The Five-Step Model: A Detailed Walkthrough
Step 1: Identify the Contract with a Customer
A contract is an agreement that creates enforceable rights and obligations. To apply IFRS 15, a contract must be approved, the parties' rights/payment terms must be identifiable, it must have commercial substance, and collection of consideration must be probable.
Step 2: Identify the Performance Obligations
A performance obligation is a promise to transfer a distinct good or service to the customer.
- "Distinct" means:
- The customer can benefit from the good/service on its own or with other readily available resources.
- The promise to transfer is separately identifiable from other promises in the contract (not highly dependent or interrelated).
Example: Selling a phone with a one-year service plan. The phone is distinct; the service is distinct. They are separate performance obligations.

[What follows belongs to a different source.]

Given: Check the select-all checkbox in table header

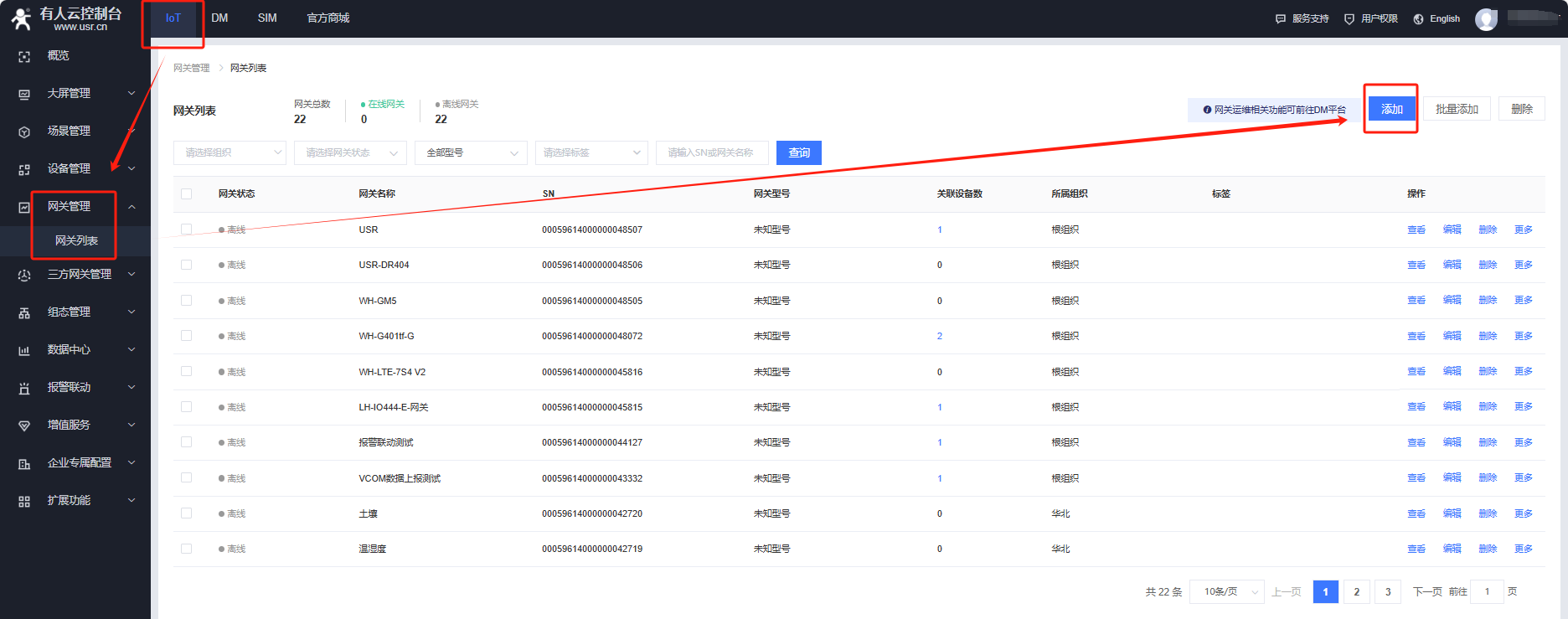Looking at the screenshot, I should (x=186, y=193).
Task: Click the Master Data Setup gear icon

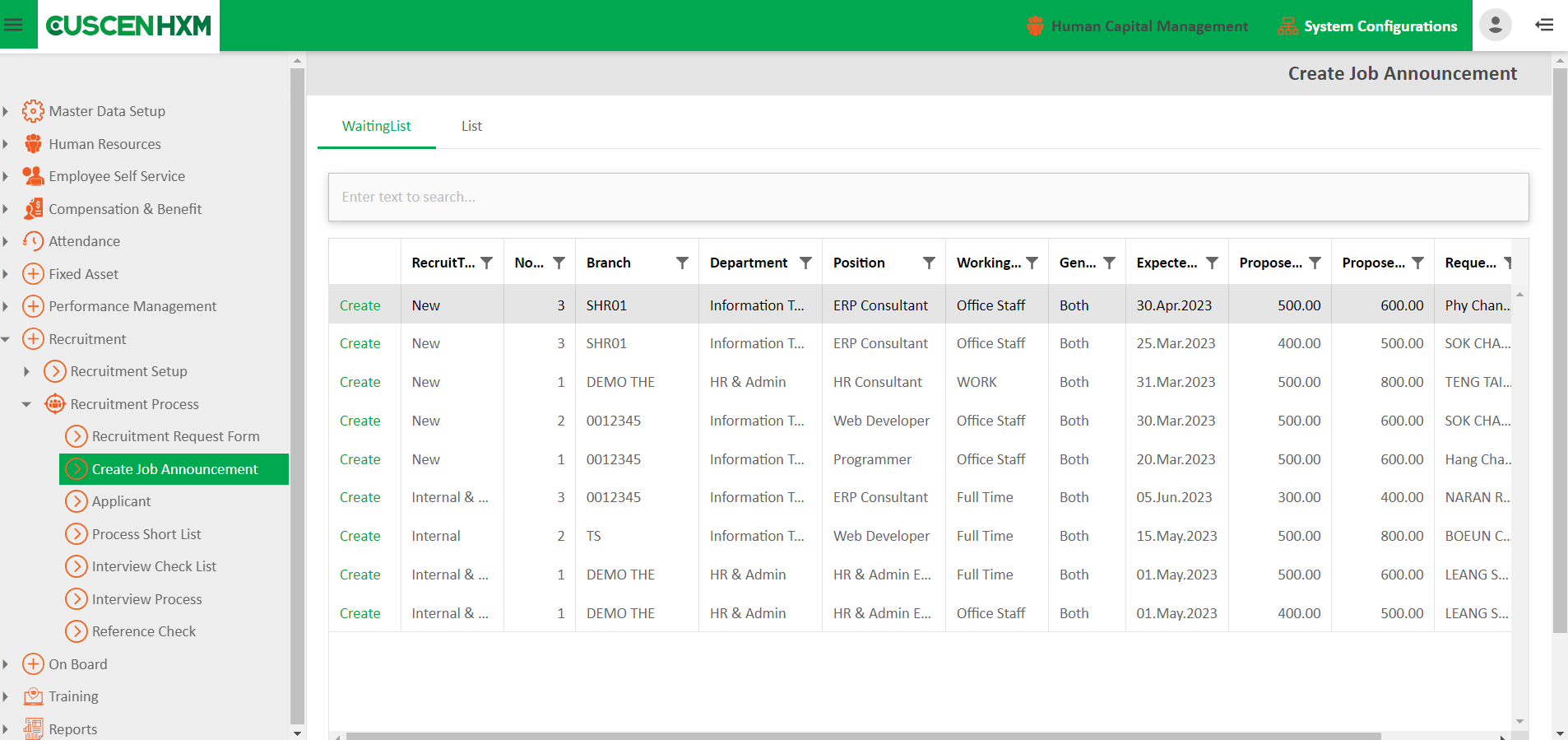Action: (33, 111)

Step 3: Determine the Transaction Price
The transaction price is the amount of consideration the entity expects to be entitled to in exchange for transferring goods/services. Key considerations include:
- Variable Consideration (discounts, rebates, bonuses): Estimate using the expected value or most likely amount, but only include to the extent it is highly probable that a significant reversal won't occur later.
- Time Value of Money: If the contract includes a significant financing component, adjust the transaction price (recognize interest).
- Non-cash Consideration: Measure at fair value.
- Consideration payable to a customer (e.g., slotting fees): Treated as a reduction of the transaction price.
Step 4: Allocate the Transaction Price to Performance Obligations
Allocate based on the standalone selling prices of each distinct good/service. If not directly observable, estimate it.
Step 5: Recognize Revenue When (or As) Performance Obligations are Satisfied
This is the core recognition event. A performance obligation is satisfied when control of the good/service transfers to the customer.
- Recognize revenue at a point in time (e.g., sale of a car, a one-time service). Indicators include: customer has legal title, physical possession, significant risks/rewards, or has accepted the asset.
- Recognize revenue over time if one of these criteria is met:
- Customer receives and consumes benefits as the entity performs.
- Entity's performance creates/enhances an asset the customer controls as it is created.
- Entity's performance does not create an alternative use and the entity has an enforceable right to payment for performance completed to date.
Example - Over Time: A construction contract where the customer controls the building as it is built (criterion 2). Revenue is recognized as work progresses.